### [Polecenie]
Zaktualizuj fragment recenzji robota sprzątającego, zaczynając od „Wojtek BłachnoSkomentuj”, a kończąc na „prostsze i czyściejsze.”. Przepisz go, zastępując „laik” słowem „nowicjusz”.

### [Tekst do czytania]

———

Dreame Bot L10 Pro. Test świetnego robota sprzątającego

Wojtek BłachnoSkomentuj
Dreame Bot L10 Pro. Test świetnego robota sprzątającego
Roboty sprzątające w wyjątkowym stopniu ułatwiają nam życie. Do tej pory nigdy nie miałem do czynienia z tego typu inteligentnym sprzętem AGD, więc z ogromnym zainteresowaniem podjąłem się recenzji jednego z najnowszych robotów marki Dreame, która jest wiodącym producentem tego typu urządzeń, wywodzącym się z Państwa Środka.

W moje ręce trafił odkurzacz Dreame Bot L10 Pro i jest to zdecydowanie wyższa półka w ofercie tego producenta, co sugerowała już sama nazwa. Przyznam szczerze, że jako laik spodziewałem się prawdziwych fajerwerków i… w sumie się nie zawiodłem. Okazało się, że robot sprzątający to bardzo przydatny dodatek do wyposażenia domu i chociaż nie wyręczy nas w 100%, to na pewno sprawi, że życie będzie o wiele prostsze i czyściejsze.

Dreame Bot L10 Pro Robot 1

Dreame Bot L10 Pro to element ekosystemu Xiaomi Home

Miłym zaskoczeniem był dla mnie fakt, że Dreame to marka, której sprzęty wchodzą w skład ekosystemu Xiaomi. Sterujemy nimi z poziomu aplikacji Xiaomi Home, która służy do zarządzania wszystkimi elementami naszego inteligentnego domu stworzonymi przez chińskiego giganta. Zanim jednak przejdziemy do możliwości Dreame Bot L10 Pro i szczegółowego omówienia aplikacji, napiszę parę słów na temat zawartości pudełka i budowy samego odkurzacza.

Pudełko, w którym dotarł do mnie odkurzacz, jest sporych rozmiarów. Po jego otworzeniu pojawiło się u mnie wrażenie, że mam do czynienia ze sprzętem premium. Złożenie i przygotowanie do pracy skrupulatnie zapakowanego odkurzacza, nie przysporzyło mi większych problemów. Podłączyłem bazę do prądu, zamontowałem szczotki, zdjąłem zabezpieczenia i ustawiłem odkurzacz w bazie, by go podładować.

Dreame Bot L10 Pro Robot 2

Jak prezentuje się Dreame Bot L10 Pro? Elegancka czerń

Urządzenie prezentuje się bardzo elegancko, choć czarny lakierowany plastik bardzo szybko łapie kurz. W efekcie po zaledwie jednym sprzątaniu Dreame Bot L10 Pro wyglądał na mocno przepracowanego. Trzeba też przyznać, że w moim mieszkaniu mocno się kurzy, więc robot miał sporo pracy. Pod względem wyglądu jest to praktycznie bliźniacza konstrukcja do tańszego brata Dreame D9, którego testowaliśmy jakiś czas temu.

———

### [Fragmenty wpisów]
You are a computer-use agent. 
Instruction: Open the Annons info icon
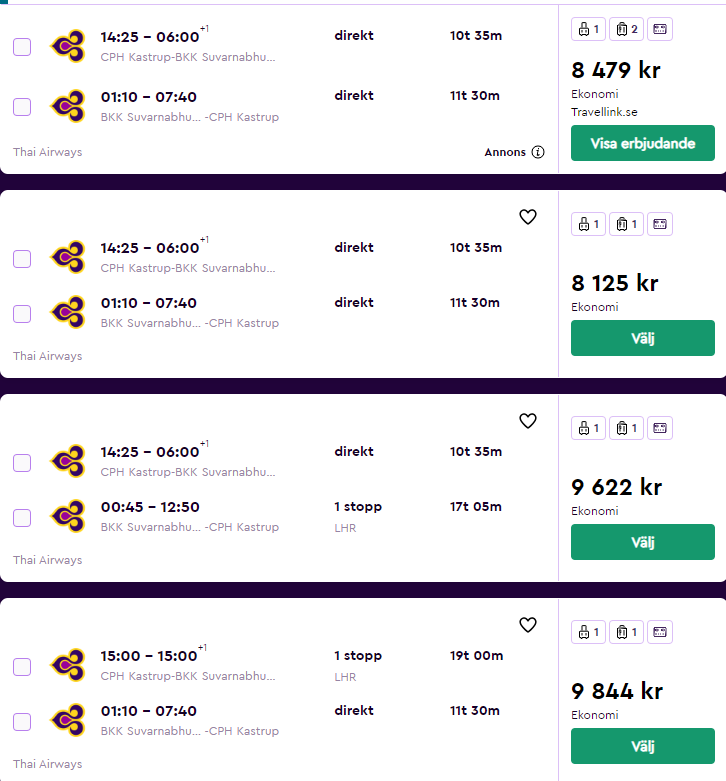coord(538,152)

———

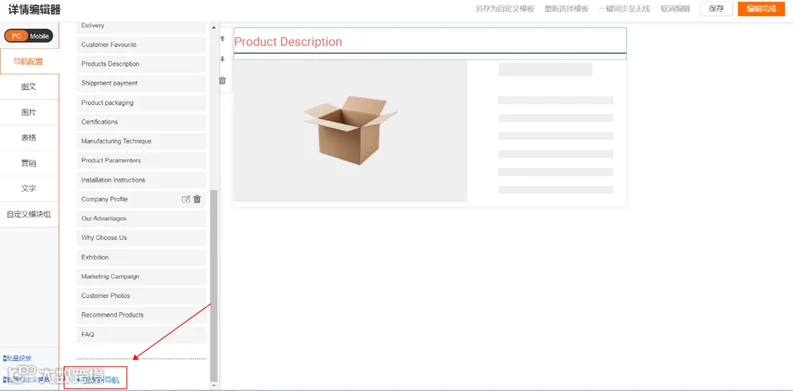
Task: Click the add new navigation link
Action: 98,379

———

### [Wynik ćwiczenia]
Wojtek BłachnoSkomentuj
Dreame Bot L10 Pro. Test świetnego robota sprzątającego
Roboty sprzątające w wyjątkowym stopniu ułatwiają nam życie. Do tej pory nigdy nie miałem do czynienia z tego typu inteligentnym sprzętem AGD, więc z ogromnym zainteresowaniem podjąłem się recenzji jednego z najnowszych robotów marki Dreame, która jest wiodącym producentem tego typu urządzeń, wywodzącym się z Państwa Środka.

W moje ręce trafił odkurzacz Dreame Bot L10 Pro i jest to zdecydowanie wyższa półka w ofercie tego producenta, co sugerowała już sama nazwa. Przyznam szczerze, że jako nowicjusz spodziewałem się prawdziwych fajerwerków i… w sumie się nie zawiodłem. Okazało się, że robot sprzątający to bardzo przydatny dodatek do wyposażenia domu i chociaż nie wyręczy nas w 100%, to na pewno sprawi, że życie będzie o wiele prostsze i czyściejsze.